--- INFORMATION PROVIDED Enclosed Below ---

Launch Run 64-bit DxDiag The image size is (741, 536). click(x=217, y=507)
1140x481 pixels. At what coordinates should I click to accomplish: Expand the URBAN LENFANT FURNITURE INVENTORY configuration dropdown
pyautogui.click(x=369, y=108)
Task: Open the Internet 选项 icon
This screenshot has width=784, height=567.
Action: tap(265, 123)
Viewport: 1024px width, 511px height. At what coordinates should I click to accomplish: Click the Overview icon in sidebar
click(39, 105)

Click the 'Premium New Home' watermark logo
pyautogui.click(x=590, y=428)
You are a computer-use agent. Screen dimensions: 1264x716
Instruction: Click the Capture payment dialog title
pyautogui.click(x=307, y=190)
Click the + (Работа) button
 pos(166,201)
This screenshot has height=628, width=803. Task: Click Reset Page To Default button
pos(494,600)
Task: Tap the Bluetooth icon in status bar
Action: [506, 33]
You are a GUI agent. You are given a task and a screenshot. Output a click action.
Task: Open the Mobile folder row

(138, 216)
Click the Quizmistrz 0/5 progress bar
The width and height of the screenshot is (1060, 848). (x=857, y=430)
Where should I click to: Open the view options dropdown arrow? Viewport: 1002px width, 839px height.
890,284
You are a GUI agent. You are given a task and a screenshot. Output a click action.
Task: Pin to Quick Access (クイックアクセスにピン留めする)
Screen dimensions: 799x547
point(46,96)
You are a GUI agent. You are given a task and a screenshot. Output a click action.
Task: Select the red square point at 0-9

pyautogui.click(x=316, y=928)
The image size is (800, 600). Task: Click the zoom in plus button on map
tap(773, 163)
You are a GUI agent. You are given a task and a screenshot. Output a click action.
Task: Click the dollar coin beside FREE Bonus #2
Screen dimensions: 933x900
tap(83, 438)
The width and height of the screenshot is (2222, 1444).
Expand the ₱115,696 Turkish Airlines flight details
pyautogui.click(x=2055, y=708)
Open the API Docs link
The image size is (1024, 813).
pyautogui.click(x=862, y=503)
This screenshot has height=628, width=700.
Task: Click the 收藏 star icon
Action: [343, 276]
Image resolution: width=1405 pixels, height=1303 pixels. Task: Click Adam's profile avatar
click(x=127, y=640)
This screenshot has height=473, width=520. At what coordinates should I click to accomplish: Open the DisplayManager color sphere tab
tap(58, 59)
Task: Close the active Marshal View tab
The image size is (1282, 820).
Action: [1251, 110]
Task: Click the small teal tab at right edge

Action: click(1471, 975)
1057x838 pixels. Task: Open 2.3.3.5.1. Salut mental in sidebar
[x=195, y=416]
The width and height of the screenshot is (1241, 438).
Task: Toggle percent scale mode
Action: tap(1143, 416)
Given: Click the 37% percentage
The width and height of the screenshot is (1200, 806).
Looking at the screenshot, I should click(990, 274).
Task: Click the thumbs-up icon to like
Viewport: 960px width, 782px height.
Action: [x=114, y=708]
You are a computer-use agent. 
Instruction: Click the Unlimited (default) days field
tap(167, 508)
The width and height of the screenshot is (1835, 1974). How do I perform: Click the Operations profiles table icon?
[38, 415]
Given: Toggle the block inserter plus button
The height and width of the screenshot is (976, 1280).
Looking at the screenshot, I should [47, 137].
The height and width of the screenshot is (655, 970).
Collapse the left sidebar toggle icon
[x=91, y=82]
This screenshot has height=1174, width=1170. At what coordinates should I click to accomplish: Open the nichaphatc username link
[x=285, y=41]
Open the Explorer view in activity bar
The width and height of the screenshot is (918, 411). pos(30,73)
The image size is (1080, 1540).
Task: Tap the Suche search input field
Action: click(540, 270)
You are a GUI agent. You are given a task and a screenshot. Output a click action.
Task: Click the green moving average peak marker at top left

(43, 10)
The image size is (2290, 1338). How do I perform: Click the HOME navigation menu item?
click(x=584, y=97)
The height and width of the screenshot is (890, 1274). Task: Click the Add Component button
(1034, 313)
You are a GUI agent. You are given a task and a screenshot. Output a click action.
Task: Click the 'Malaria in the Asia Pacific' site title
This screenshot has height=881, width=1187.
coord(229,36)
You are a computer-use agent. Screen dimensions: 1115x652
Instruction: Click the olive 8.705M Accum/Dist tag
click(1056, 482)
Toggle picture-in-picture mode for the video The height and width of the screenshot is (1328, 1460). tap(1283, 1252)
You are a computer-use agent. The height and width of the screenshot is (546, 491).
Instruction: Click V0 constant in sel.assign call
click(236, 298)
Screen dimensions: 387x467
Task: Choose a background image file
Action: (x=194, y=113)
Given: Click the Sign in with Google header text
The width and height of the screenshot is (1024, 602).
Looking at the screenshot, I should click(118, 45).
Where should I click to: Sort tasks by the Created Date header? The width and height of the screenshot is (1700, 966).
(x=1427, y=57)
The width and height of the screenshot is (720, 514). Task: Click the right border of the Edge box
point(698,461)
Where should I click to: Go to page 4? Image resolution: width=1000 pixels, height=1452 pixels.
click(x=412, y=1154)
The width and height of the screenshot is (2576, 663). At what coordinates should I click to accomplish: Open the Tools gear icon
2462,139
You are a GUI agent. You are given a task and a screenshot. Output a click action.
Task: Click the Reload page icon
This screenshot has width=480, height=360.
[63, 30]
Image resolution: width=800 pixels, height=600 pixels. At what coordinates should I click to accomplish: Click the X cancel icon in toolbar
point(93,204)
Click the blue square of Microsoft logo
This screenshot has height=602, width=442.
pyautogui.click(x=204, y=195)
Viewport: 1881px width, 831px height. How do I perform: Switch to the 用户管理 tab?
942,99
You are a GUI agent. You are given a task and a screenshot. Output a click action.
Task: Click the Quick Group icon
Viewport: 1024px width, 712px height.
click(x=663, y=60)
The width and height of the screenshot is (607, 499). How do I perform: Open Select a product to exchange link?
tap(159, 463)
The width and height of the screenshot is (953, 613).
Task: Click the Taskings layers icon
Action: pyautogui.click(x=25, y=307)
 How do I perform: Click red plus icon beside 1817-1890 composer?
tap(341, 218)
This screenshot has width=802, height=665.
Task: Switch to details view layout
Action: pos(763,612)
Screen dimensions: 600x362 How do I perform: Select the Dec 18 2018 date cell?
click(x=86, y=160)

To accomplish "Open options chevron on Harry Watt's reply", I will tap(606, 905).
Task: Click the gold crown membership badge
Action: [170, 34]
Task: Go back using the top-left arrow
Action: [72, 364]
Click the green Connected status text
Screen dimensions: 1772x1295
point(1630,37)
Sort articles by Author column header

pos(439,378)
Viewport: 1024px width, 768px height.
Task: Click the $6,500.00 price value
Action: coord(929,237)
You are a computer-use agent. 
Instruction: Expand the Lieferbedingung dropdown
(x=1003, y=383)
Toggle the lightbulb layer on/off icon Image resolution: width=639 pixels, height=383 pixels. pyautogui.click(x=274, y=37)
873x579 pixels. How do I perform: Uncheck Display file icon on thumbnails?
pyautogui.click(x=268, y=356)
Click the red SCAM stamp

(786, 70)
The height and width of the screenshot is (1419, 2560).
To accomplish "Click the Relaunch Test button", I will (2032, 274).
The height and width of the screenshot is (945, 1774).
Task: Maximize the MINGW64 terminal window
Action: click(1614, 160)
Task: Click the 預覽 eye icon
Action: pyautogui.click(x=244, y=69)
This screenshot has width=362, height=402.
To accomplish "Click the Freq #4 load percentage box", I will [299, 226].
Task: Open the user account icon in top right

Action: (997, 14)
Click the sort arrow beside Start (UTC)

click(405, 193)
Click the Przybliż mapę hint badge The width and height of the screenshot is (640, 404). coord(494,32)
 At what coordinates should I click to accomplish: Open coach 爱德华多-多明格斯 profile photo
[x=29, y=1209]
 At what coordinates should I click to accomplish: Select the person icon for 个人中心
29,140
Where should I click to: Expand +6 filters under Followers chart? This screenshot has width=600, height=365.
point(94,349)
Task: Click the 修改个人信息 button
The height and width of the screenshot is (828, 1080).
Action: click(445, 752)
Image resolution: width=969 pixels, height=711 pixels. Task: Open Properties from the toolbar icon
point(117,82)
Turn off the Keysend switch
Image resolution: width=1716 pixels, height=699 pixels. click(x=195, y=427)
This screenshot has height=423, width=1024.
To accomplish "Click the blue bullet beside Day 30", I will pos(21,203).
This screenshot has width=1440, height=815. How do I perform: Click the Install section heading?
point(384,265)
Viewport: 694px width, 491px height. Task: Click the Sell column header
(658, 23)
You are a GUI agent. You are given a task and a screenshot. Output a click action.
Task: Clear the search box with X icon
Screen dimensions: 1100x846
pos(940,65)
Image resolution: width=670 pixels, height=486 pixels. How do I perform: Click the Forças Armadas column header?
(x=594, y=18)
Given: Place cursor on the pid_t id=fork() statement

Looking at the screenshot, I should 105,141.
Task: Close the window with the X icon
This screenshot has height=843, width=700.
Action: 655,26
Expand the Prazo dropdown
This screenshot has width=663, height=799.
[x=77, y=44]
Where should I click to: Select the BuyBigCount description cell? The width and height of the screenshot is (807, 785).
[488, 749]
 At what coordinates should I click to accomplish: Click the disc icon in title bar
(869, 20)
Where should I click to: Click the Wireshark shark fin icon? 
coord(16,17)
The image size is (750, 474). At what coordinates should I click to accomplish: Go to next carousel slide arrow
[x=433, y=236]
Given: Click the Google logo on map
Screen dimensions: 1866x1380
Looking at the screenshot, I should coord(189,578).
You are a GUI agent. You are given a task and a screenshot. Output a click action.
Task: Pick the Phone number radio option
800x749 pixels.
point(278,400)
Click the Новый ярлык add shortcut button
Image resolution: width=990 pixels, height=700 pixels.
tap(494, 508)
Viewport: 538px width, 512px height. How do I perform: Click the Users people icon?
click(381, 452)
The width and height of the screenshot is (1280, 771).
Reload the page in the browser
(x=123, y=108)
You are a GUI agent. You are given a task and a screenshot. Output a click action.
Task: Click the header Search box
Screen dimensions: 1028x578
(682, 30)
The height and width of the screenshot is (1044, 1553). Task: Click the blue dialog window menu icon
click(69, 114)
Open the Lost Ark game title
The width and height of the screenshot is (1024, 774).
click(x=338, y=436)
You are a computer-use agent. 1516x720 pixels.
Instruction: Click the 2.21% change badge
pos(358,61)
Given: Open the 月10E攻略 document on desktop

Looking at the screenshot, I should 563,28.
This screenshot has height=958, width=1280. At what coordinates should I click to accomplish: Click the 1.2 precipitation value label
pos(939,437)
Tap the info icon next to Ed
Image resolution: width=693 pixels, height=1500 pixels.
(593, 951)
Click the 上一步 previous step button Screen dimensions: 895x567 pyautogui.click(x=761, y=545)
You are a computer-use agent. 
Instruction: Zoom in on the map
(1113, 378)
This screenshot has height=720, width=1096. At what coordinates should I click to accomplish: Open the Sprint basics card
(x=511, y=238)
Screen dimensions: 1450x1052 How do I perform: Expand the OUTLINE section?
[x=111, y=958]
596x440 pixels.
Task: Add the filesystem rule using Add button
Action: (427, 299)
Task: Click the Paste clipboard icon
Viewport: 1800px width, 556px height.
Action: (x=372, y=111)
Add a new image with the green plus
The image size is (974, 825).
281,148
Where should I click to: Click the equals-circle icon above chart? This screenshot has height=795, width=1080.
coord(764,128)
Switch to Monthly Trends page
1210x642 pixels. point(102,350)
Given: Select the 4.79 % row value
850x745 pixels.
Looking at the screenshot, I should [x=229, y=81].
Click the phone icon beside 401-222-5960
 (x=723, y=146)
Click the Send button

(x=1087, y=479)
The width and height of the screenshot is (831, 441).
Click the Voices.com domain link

--- End of Enclosed INFORMATION PROVIDED ---

• TASK GOAL: Within the data above, find the lines that contain the word "percentage" and copy each of them.

• SOLUTION:
Given: Click the 37% percentage
To accomplish "Click the Freq #4 load percentage box", I will [299, 226].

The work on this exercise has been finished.